# Elddis Autoquest 100 mpg



## izzy (Jan 13, 2008)

Does anyone know the official mpg for the Elddis Autoquest 100 ? 2.2HDI Peugot chassis :?


----------



## chapter (May 1, 2005)

that depends on where you drive and your right foot also the number of miles on the clock so 18 to 28 mpg
chapter


----------



## Rapide561 (Oct 1, 2005)

*MPG*

Hi

There will be official figures for a Peugeot commercial van - in the handbook - but official MPG figures do not have to be quoted for campers.

I had an old shape Peurgeot 2.2 with a Compass 400 on the back and it did about 29 mpg.

Russell


----------



## peejay (May 10, 2005)

Hi izzy and welcome to MHFacts!

According to the title of your post its pretty damn good already :roll: 

pete


----------



## izzy (Jan 13, 2008)

Thanks for that pete very well spotted but have you any info ?

Izzy


----------



## Grizzly (May 9, 2005)

we had the 200 version; 2004 model with 2.2 HDI engine, and averaged 30mpg from that. This included UK trips and long continental holidays with motorway runs.

G


----------



## Autoquest (May 16, 2007)

My new 115 runs between 31 & 35mpg at around 2200rpm (60-65 mph) above those speeds drag builds up exponentially and the increase in consumption is quite impressive 8O 8O


----------



## 105693 (Jul 8, 2007)

[Dataset records]:
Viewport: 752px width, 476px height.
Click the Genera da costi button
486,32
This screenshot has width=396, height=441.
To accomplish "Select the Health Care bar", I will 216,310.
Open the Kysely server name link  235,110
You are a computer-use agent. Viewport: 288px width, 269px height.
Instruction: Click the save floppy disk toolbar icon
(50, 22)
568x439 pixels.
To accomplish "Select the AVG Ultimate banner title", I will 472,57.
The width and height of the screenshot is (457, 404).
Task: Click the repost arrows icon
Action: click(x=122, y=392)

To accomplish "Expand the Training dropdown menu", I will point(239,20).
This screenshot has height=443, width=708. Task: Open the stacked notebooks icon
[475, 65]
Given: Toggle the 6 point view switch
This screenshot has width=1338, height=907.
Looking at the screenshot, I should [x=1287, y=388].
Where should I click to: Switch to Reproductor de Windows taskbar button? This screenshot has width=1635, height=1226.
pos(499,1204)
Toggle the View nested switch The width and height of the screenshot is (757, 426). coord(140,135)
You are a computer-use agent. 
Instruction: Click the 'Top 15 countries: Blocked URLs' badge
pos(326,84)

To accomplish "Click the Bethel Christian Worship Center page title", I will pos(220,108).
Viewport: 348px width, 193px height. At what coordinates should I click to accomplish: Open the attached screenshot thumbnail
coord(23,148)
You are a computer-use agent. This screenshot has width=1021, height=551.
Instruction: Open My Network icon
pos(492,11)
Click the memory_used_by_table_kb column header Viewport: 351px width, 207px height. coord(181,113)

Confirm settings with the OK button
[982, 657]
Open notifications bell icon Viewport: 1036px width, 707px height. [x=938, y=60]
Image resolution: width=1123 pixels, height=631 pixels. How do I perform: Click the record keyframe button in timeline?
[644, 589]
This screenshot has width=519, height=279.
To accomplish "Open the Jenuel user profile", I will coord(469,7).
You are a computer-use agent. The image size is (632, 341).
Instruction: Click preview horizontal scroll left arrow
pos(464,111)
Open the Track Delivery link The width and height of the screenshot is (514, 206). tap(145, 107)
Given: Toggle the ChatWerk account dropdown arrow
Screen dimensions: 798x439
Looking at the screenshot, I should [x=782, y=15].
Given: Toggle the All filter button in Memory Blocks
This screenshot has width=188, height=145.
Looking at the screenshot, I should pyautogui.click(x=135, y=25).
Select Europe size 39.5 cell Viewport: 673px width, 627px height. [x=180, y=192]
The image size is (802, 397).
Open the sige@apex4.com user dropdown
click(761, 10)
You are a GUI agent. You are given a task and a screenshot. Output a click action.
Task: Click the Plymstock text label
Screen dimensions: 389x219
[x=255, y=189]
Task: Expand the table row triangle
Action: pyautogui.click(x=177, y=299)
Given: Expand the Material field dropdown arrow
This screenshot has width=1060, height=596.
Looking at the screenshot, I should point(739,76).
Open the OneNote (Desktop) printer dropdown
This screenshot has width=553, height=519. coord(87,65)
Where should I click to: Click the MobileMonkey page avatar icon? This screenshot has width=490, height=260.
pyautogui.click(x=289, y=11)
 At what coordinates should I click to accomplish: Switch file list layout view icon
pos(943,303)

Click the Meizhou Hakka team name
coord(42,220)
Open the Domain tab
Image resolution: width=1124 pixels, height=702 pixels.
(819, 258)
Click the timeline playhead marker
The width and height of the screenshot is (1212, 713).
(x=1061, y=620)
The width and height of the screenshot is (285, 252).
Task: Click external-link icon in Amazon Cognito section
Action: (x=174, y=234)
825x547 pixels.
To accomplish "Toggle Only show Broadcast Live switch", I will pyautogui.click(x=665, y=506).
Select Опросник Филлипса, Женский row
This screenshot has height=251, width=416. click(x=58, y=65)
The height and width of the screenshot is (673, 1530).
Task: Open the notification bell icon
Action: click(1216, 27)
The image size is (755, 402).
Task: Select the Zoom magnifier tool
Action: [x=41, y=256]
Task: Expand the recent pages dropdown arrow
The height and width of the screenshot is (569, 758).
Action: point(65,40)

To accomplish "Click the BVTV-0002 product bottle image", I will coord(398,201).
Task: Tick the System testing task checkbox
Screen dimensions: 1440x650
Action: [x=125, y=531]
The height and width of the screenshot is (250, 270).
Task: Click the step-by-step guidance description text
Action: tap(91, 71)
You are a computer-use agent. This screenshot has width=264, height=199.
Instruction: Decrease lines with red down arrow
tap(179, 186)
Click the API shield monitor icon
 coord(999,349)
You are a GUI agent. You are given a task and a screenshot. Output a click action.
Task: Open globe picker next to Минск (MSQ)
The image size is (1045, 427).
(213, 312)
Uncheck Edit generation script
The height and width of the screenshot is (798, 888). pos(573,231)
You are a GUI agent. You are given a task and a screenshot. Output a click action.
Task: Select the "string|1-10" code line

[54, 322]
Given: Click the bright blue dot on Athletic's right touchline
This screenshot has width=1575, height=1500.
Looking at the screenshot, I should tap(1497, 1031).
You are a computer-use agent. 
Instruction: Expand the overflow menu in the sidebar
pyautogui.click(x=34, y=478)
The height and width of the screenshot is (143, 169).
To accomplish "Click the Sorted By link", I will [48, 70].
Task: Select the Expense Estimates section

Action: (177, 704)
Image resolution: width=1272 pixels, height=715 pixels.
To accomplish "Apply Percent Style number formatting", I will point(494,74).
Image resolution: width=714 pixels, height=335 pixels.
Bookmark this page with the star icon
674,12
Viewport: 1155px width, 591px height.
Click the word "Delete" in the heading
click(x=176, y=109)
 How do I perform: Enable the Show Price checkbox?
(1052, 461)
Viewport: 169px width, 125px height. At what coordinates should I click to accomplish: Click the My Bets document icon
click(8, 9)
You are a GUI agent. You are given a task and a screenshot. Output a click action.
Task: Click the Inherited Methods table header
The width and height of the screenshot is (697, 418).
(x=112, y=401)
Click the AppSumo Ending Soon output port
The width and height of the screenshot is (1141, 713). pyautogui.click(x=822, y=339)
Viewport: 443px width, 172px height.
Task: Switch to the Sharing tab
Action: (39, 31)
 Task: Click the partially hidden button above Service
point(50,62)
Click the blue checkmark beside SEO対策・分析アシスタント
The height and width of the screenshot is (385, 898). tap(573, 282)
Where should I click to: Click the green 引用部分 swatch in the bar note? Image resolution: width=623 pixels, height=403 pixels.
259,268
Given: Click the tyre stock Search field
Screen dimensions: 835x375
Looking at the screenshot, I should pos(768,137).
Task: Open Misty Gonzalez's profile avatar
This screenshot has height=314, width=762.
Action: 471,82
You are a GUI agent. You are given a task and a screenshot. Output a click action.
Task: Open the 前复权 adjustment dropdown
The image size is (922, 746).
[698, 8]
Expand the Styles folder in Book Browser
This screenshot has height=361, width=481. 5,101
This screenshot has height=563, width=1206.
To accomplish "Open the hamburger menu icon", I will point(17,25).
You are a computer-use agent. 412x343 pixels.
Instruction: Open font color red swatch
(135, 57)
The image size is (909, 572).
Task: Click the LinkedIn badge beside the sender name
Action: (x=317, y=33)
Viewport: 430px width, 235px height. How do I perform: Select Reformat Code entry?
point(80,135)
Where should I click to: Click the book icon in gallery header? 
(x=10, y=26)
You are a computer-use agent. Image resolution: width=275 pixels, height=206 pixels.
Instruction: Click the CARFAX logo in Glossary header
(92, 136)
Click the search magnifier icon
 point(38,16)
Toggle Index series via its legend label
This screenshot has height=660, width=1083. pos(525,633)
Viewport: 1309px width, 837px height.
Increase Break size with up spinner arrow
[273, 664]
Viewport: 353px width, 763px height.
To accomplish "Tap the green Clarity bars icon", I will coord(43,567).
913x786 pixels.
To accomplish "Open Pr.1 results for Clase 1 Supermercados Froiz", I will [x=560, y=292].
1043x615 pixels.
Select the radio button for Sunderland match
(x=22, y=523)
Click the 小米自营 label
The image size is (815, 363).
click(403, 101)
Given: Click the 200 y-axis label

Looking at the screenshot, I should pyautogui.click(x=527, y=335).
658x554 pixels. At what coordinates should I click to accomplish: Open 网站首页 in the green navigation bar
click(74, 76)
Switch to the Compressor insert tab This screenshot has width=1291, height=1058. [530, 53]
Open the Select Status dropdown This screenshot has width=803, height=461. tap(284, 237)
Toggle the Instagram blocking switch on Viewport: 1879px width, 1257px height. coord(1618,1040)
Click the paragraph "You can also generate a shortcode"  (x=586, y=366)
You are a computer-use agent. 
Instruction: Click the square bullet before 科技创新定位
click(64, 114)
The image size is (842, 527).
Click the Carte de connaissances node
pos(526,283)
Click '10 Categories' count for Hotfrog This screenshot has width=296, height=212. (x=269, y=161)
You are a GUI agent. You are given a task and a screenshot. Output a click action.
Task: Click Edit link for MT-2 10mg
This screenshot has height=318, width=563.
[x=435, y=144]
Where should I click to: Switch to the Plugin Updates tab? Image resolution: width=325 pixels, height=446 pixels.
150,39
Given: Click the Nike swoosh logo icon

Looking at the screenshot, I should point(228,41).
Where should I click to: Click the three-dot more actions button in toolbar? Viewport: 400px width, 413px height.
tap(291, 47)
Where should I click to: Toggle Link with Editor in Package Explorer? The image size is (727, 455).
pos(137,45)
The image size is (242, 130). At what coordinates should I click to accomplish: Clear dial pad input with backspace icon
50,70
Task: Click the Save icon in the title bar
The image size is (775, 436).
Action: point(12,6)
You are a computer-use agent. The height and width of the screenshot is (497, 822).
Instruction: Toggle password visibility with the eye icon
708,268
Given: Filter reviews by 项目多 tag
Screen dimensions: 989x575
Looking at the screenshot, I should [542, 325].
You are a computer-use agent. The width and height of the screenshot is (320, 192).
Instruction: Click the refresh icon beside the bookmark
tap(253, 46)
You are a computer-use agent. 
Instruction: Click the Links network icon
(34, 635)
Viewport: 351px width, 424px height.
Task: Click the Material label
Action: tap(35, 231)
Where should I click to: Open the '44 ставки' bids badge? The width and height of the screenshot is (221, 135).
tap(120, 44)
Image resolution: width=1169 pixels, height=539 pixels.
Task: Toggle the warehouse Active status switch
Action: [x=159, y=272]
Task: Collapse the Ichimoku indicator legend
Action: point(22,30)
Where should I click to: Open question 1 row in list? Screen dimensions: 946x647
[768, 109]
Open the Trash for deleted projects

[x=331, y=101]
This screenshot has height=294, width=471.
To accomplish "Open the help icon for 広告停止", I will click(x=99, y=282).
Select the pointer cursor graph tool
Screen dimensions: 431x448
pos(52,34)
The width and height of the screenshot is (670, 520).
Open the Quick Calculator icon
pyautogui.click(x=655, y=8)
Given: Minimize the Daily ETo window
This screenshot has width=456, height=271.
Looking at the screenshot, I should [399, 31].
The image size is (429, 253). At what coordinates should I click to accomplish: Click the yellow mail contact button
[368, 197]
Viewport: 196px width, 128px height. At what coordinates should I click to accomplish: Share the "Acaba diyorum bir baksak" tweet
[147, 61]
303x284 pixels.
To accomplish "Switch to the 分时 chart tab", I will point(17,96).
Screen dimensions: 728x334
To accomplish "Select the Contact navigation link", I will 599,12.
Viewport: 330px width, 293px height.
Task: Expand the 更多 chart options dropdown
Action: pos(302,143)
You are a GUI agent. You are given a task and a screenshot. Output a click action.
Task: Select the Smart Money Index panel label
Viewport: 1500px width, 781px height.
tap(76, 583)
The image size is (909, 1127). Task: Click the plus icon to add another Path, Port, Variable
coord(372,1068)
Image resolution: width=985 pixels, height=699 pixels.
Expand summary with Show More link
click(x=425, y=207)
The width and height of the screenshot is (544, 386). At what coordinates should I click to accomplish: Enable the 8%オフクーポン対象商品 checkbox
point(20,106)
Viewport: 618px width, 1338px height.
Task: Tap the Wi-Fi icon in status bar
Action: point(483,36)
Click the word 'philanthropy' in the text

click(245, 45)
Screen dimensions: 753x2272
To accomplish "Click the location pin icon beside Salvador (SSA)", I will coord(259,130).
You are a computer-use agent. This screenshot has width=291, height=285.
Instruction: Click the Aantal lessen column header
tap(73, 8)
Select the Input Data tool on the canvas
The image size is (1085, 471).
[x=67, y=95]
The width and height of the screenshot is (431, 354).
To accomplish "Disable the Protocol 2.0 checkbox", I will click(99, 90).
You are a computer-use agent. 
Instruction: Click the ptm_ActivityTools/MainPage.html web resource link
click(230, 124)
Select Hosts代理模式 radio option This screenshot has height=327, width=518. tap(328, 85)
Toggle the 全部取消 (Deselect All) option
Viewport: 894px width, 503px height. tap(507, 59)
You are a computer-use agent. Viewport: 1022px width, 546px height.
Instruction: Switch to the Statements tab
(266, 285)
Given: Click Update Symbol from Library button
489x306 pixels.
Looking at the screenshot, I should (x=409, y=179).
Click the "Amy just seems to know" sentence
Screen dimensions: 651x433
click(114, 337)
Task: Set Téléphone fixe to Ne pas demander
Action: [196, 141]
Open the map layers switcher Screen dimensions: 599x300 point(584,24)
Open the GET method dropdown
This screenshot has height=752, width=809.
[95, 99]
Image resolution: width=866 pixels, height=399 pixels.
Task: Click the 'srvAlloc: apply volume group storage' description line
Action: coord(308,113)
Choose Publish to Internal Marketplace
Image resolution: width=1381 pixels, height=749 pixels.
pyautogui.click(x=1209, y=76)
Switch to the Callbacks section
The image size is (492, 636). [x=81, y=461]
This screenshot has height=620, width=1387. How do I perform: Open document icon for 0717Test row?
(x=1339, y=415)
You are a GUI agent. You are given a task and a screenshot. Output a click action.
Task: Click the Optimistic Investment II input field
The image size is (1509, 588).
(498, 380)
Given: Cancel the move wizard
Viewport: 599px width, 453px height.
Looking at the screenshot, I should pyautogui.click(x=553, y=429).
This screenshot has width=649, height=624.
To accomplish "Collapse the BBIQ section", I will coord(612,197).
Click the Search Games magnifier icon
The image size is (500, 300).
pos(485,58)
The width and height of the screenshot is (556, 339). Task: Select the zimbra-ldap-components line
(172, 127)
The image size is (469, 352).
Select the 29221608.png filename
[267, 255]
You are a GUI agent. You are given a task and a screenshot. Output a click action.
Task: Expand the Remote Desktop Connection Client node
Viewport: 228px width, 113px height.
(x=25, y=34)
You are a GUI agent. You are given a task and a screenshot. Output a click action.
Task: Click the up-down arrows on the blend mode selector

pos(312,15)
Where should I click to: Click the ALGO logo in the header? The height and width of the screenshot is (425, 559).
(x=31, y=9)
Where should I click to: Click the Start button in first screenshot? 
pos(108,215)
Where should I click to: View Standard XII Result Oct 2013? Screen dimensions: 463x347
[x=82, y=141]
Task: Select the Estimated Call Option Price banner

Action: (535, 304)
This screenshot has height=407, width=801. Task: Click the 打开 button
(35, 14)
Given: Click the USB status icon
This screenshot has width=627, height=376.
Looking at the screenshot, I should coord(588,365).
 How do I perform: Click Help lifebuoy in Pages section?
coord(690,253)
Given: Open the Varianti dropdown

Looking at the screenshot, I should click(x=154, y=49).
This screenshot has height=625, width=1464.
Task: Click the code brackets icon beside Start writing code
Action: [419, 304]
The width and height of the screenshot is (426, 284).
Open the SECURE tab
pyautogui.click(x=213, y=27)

[What you will do]:
1. In the forum thread on Elddis Autoquest fuel economy, what average mpg did Grizzly report for the 200 version with the 2.2 HDI engine?
2. Decide whether each statement agrees with the forum thread on Elddis Autoquest fuel economy, answering yes or no and quoting the words that settle it: (a) Rapide561 states that official MPG figures must be quoted for campers. (b) The poster named Autoquest reports that the new 115 runs between 31 and 35 mpg at around 2200rpm. (c) Rapide561's old Peugeot 2.2 with a Compass 400 did about 25 mpg.

[The solutions]:
1. About 30 mpg.

2.
(a) No: "official MPG figures do not have to be quoted for campers."
(b) Yes: "My new 115 runs between 31 & 35mpg at around 2200rpm"
(c) No: "it did about 29 mpg."